Moving to America
Brooke Paterson
After returning from school, I noticed that something was different from the way my mum was acting. I was young and didn't know what was wrong. My sister was sitting in the lounge at this point, and I remember my dad coming home from work and looking very stressed. My mum came through and told me and my sister that dinner was ready. When we went through my dad was already sitting at the table. This is the moment that I remember crystal clear: we had pizza for dinner and once we had finished our dinner my dad said to my sister and I "Your mum and I have thought very hard about this..." He stopped for a while and neither my sister nor I knew what was to come next. My dad finally said "we're moving to America"
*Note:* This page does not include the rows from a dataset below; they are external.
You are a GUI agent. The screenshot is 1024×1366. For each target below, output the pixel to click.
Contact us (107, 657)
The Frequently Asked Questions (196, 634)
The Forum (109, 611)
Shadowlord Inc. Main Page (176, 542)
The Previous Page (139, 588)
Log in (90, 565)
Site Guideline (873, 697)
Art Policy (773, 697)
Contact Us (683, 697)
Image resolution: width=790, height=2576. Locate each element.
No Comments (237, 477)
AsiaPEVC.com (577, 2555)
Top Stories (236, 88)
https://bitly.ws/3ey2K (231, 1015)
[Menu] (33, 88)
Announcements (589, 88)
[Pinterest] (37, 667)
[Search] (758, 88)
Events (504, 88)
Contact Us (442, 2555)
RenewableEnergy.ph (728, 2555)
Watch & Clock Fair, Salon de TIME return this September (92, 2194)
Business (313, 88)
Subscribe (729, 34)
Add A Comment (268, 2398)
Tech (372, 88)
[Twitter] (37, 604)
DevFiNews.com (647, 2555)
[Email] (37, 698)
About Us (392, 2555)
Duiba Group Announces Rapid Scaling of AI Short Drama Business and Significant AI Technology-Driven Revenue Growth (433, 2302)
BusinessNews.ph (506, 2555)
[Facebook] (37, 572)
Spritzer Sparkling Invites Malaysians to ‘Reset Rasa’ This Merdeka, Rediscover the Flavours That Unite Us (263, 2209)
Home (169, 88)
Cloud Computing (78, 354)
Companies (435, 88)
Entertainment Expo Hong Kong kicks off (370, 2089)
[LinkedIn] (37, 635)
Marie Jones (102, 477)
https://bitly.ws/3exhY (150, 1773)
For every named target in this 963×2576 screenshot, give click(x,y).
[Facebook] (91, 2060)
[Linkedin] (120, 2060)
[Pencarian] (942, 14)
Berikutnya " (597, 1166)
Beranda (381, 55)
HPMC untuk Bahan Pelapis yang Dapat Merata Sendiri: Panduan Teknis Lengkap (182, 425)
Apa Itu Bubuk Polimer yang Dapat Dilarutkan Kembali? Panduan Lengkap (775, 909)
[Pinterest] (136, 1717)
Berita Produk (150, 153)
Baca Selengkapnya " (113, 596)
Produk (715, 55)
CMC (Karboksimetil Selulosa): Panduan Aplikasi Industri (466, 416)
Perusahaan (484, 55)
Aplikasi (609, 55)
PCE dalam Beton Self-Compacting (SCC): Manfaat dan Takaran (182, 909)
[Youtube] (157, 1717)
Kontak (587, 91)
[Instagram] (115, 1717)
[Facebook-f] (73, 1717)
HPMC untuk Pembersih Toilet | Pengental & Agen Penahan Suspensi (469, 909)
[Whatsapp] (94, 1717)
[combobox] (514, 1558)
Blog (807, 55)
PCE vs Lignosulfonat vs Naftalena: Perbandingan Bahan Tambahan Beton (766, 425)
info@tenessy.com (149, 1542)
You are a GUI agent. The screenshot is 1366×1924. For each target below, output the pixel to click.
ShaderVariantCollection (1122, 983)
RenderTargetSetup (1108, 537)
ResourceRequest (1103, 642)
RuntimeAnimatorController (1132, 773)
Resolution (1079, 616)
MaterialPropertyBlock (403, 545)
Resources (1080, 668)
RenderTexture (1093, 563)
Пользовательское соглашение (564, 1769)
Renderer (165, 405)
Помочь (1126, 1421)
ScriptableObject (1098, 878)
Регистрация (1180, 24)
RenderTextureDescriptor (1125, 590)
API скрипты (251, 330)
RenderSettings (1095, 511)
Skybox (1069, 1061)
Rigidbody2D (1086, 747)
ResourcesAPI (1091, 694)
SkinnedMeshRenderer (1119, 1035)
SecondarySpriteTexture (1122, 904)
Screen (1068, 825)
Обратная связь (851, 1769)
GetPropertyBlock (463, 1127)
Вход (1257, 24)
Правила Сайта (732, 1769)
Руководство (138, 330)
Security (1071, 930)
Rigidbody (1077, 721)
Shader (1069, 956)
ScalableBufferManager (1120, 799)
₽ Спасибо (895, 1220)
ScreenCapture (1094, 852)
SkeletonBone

I was only five at the time and wasn't too sure what was going on. My sister was definitely sure though. "No, we can't move!" she said in floods of tears. My mum quickly grabbed my sister and took her in her arms, "It's okay, I know", she kept on repeating. I suddenly blurted out "What's okay mummy?" "What's going on?" My mum, dad and sister all looked at each other as if to say what should we tell her? My dad said "Brooke, what would you say if I told you we're going on holiday for a long time?" A Holiday! wow, great! I thought to myself. Eventually I said "For how long daddy?" My mum said "Well we'd be there for two years and we'd have a new house and you would have a new school" I remember trying to stop myself from crying. I realised that it wasn't a holiday but instead a big change that would in fact shape the next six years of my life.
Things started to progress from here. Our house then went up for sale; I announced my departure to the class and all our family were told too. The time started to come closer, and we started to pack away some of our things. The idea of moving away became harder to accept after my grandpa got ill. We hoped that he would get better before we moved and fortunately he did get better, he wasn't one hundred percent though. But soon we were to move and it finally hit me like a bolt of lightening.
Soon it was our last day at school and I had to say goodbye to the people that had been good friends and classmates to me for the past year. I was sad at the thought of having to leave all my family and friends. We had a party the night before we left, which the whole family attended and saw us before we departed for Texas. The next morning, we got up at 3am in order to catch our flight. I was so exhausted and didn't want to leave. Soon our day of 27 hours of travelling was over and we arrived in Dallas, Texas, our home for the next six years. We stepped out to the hot and humid weather at 11 pm US time. We got all of our cases and our rental car was waiting for us. We had no idea where we were going and got lost a lot. After two hours of driving around looking for our hotel, we finally came upon it. I knew that from what I saw, I loved Texas and no longer had a problem with living there. Although I still missed my family a lot I knew that they would visit me and I would visit them. And at last I no longer feared change but accepted it instead.
Looking back at this whole experience now I feel, that going to a new country was probably one of the best things that happened to me. I met knew people that are still some of my best friends today. This experience has changed me as a person; I know have a different outlook on life and try to take every opportunity that I get as you never know when you will get it again. I'm also not so scared of change anymore. If I learned something very important from all this then it would be that a lot of good can come from change, too.